In an idealized binary framework where Accuracy (%) + Hallucination (%) = 100%, the integrated approach shifts the balance toward accuracy by grounding responses in verified external knowledge rather than potentially hallucinated content. This mathematical relationship highlights how each percentage point reduction in hallucination directly contributes to an equivalent increase in accuracy, KI’s superior performance metrics.

Clinical and Technical Implications

Our findings have several important implications for the implementation of language models in clinical settings.

Clinical Implementation Considerations

Healthcare organizations aiming to deploy language model-assisted clinical decision support systems should consider several strategic approaches to ensure the effectiveness and reliability of these technologies.

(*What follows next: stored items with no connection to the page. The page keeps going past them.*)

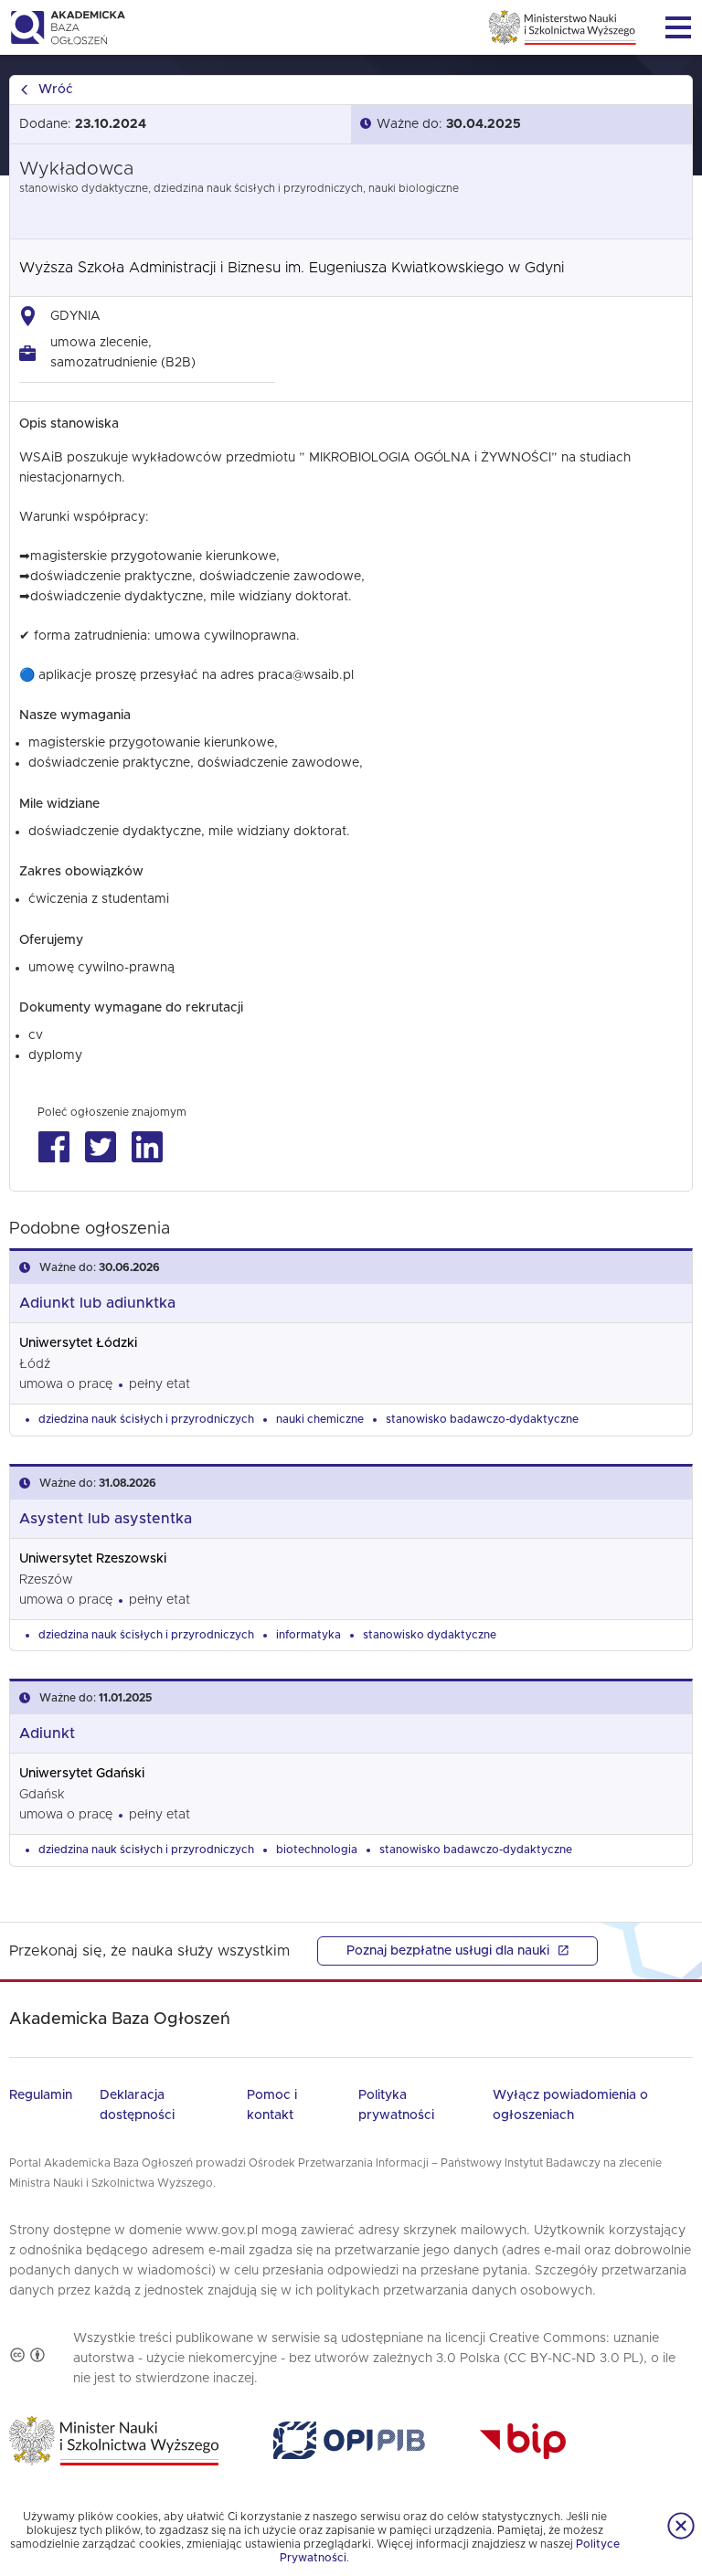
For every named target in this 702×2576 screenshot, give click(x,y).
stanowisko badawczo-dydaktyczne (482, 1419)
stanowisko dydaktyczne (429, 1634)
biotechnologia (316, 1849)
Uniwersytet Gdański (81, 1773)
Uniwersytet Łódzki (78, 1343)
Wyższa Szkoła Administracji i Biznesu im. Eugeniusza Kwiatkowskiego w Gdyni (291, 267)
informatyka (308, 1634)
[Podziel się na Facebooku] (53, 1147)
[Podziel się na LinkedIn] (147, 1147)
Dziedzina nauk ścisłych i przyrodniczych (146, 1419)
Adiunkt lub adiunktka (97, 1303)
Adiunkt (47, 1733)
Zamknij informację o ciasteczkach (681, 2525)
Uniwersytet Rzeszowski (92, 1559)
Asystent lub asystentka (105, 1518)
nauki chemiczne (320, 1419)
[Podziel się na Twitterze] (100, 1147)
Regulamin (40, 2095)
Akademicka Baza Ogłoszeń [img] (67, 27)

Firstly, it is essential to invest in domain-specific KI prompt engineering. Unlike generic, zero-shot approaches, domain-specific KI prompt engineering tailors the language models to the specific nuances and requirements of the clinical domain in question. This customization enhances the model's ability to generate relevant and accurate recommendations, thereby improving clinical decision-making.

Secondly, developing tailored prompt engineering strategies across different clinical domains is crucial. Each medical specialty has its unique challenges and characteristics, and a one-size-fits-all approach may not be effective. By creating specialized prompt strategies for various domains, healthcare organizations can ensure that the language models are well-suited to address the specific needs and complexities of each field. Thirdly, implementing specific safeguards in areas characterized by limited or conflicting evidence is vital. In such scenarios, the risk of generating unreliable or speculative recommendations is higher. By putting safeguards in place, healthcare organizations can mitigate these risks and ensure that the language models provide cautious and well-founded advice, even in the face of uncertainty. Lastly, prioritizing epistemically calibrated systems that accurately represent uncertainty is of the utmost importance. These systems should be designed to avoid generating inappropriately confident recommendations, particularly when the evidence base is weak or ambiguous. By accurately conveying the level of uncertainty, these systems can help clinicians make more informed decisions and avoid potential pitfalls associated with overconfidence in AI-generated advice. By adopting these strategies, healthcare organizations can enhance the reliability and effectiveness of language model-assisted clinical decision support systems, ultimately improving patient care and outcomes.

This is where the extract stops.